Так что война шла не на жизнь, а на смерть искусства: беспартийное искусство беспощадно выпалывалось, а партийное дохло само по причине генетической нежизнеспособности…

И такому народу отказывают в умении что-то там считывать?

Впрочем, повод усомниться в этом умении однажды случился.

«...Москва входила тогда в эпоху возбужденности умственных интересов, когда литературные вопросы, за невозможностью политических, становятся вопросами жизни», писал когда-то Александр Герцен. Это время «возбужденности умственных интересов», когда литературные вопросы становятся вопросами жизни, продолжалось в России еще очень долго. За исключением десятилетия-полутора Серебряного века и сменившего его периода краткой послереволюционной неразберихи, с которой к концу 20-х большевики покончили, это время продолжалось и весь двадцатый век, до самого начала 90-х. Апофеозом этого времени стал театр Юрия Любимова, из-за невозможности в стране политической жизни более чем что-либо другое отвечавший нашей «возбужденности умственных интересов».

Но внезапно, как и все в России, грянула перестройка, а следом случилась и отмена шестой статьи конституции. Это событие оказало пагубное влияние на наше умение считывать смыслы: занятие потеряло всякий смысл. Руководящая и направляющая сила ослабла до неприличия. Ни по птичьим потрохам, ни по трибунам мавзолея никто уже не гадал. Оптимистичные прежде передовицы «Правды» резали правду-матку с привкусом чернухи, и скоро люди просто перестали ее читать. Народ стал говорить всё, что вздумается, а цензоры, что в порядке вещей, оказались среди первых глашатаев свободы.

Метаморфозы произошли и на российском Парнасе. Шедевры эзопова языка как-то вдруг отодвинулись на второй план, уступая место нетленке, томившейся ранее в спецхранах или прозябавшей в эмиграции. Но вместе с нетленкой – свобода, равенство, братство! – из подвалов и кухонного подполья вышли на волю новые для населения, еще барахтавшегося в пеленках классики, авангардные формы искусства, которые давно успели расцвесть на с удовольствием разлагающемся Западе. И скоро чувствительная прежде российская публика, в храмах искусства прежде обливавшаяся над вымыслом слезами, стала заметно черстветь. Прямо на глазах. То-есть, вымысел и в новых формах присутствовал, но какой-то странный. Никакого комка в горле от него не возникало. И мурашки по спине как-то вдруг перестали бегать. А слово «катарсис» среди деятелей современного искусства вообще стало приравниваться к обсценной лексике.

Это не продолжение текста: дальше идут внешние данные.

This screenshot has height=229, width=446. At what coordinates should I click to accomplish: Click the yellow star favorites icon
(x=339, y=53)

Физиологи с тревогой стали отмечать странности в поведении россиян, склонных к посещениям театров и выставок: необычное торможение функций правого полушария головного мозга и, напротив, тревожная активизация функций левого.

А все от того, что современное искусство предъявляет публике только одно требование – считывать смыслы. Работа души его не интересует совершенно. Главное – шевелить мозгами.

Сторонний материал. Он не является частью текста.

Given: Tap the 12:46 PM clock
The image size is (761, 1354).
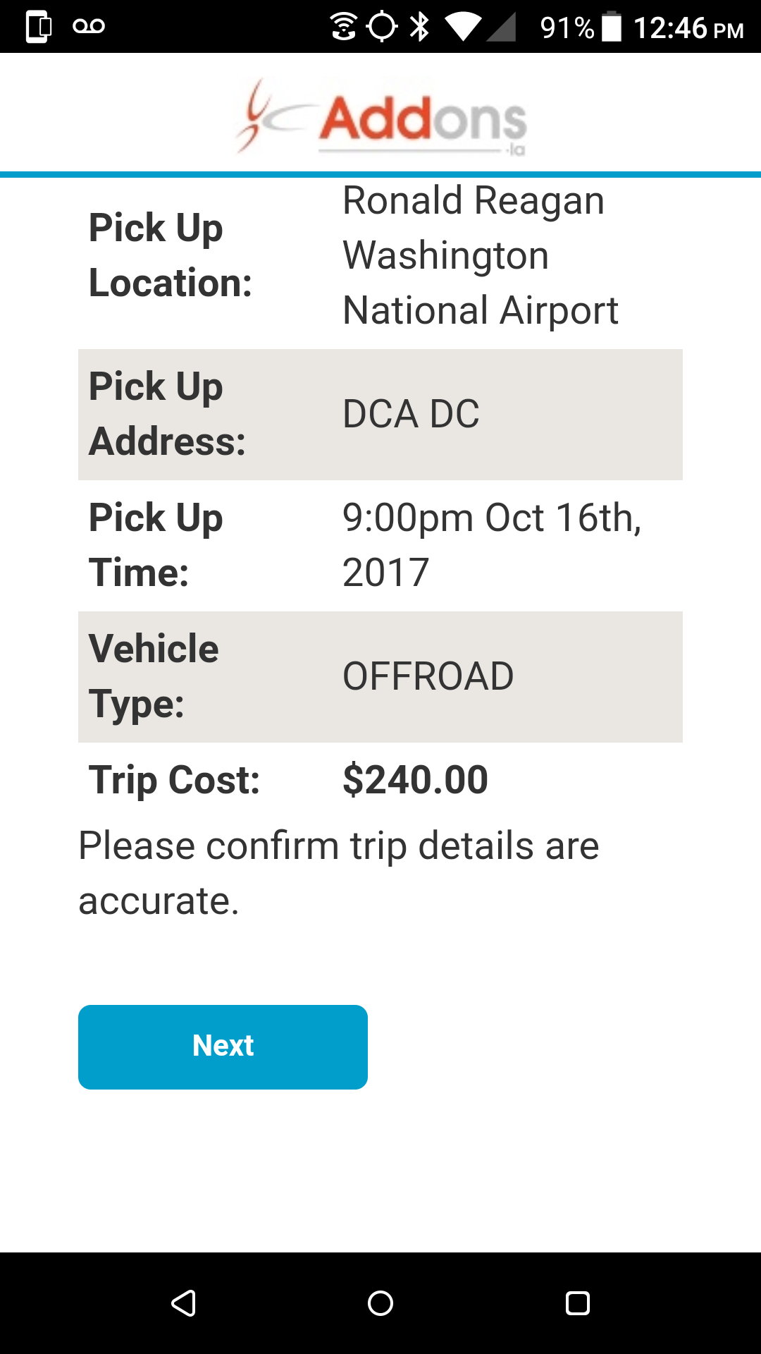Looking at the screenshot, I should pos(688,28).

Как писала одна из рецензенток одного из многочисленных и бесприютных «Гамлетов», шатающихся в наше время по театральным площадкам, «если чувств не возникло и мурашки не побежали, то начинаешь подключать к анализу мозг – перезагружать его в поисках смысла».

Правда, особенно утруждаться с разгадыванием смыслов нам не стoит. Во-первых, для этого существуют культурологи и те же рецензентки. Во-вторых (а, скорее, во-первых) сами же создатели прекрасного – они сами всё и объясняют, причем загодя.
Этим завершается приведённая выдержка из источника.